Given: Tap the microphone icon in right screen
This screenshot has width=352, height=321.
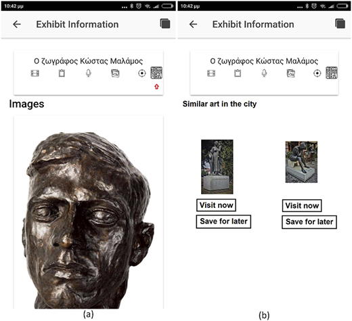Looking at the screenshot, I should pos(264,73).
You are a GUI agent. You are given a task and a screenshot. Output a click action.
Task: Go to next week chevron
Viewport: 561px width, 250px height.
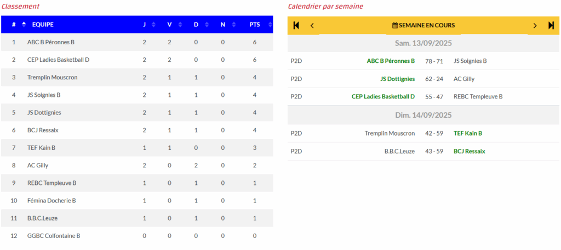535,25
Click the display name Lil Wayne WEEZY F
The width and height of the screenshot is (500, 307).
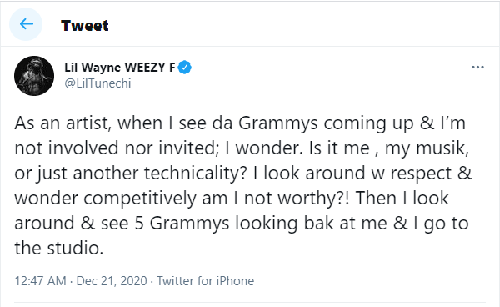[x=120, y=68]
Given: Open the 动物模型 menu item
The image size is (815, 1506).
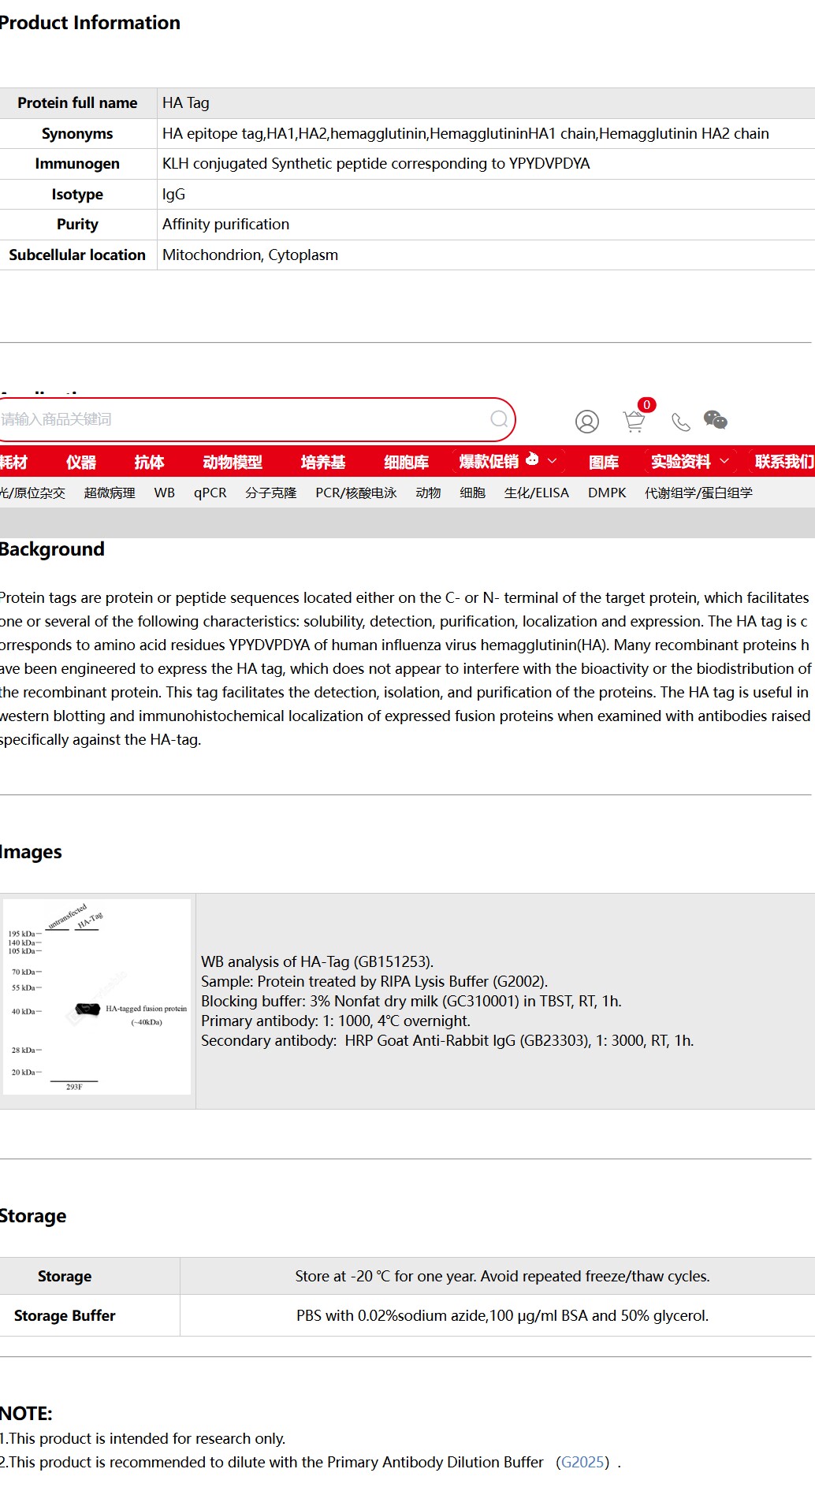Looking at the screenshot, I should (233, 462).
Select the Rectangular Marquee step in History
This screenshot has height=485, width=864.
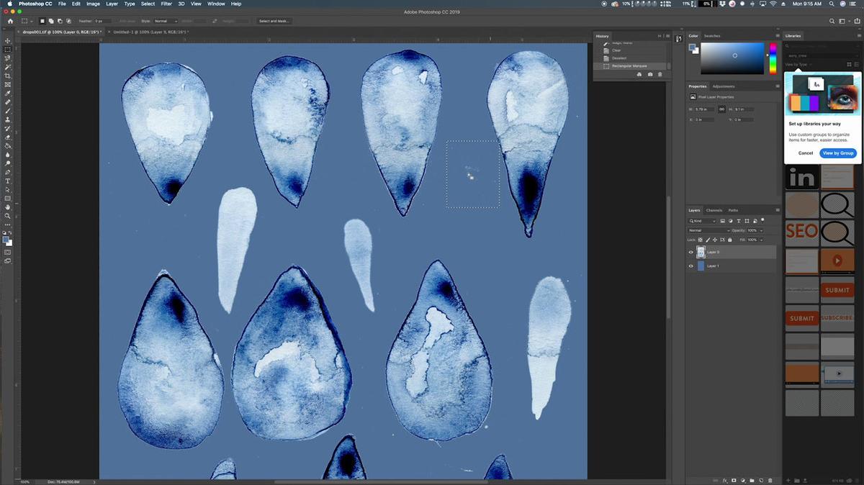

What you will do: Every entry above is to be transcribed exactly, with all pictures left out.

Solved exercise:
Given: Tap the microphone icon in right screen
This screenshot has width=352, height=321.
Looking at the screenshot, I should pos(264,73).
You are a GUI agent. You are given a task and a screenshot. Output a click action.
Task: Go to next week chevron
Viewport: 561px width, 250px height.
535,25
Click the display name Lil Wayne WEEZY F
The width and height of the screenshot is (500, 307).
[x=120, y=68]
Given: Open the 动物模型 menu item
The image size is (815, 1506).
Looking at the screenshot, I should (233, 462).
Select the Rectangular Marquee step in History
This screenshot has height=485, width=864.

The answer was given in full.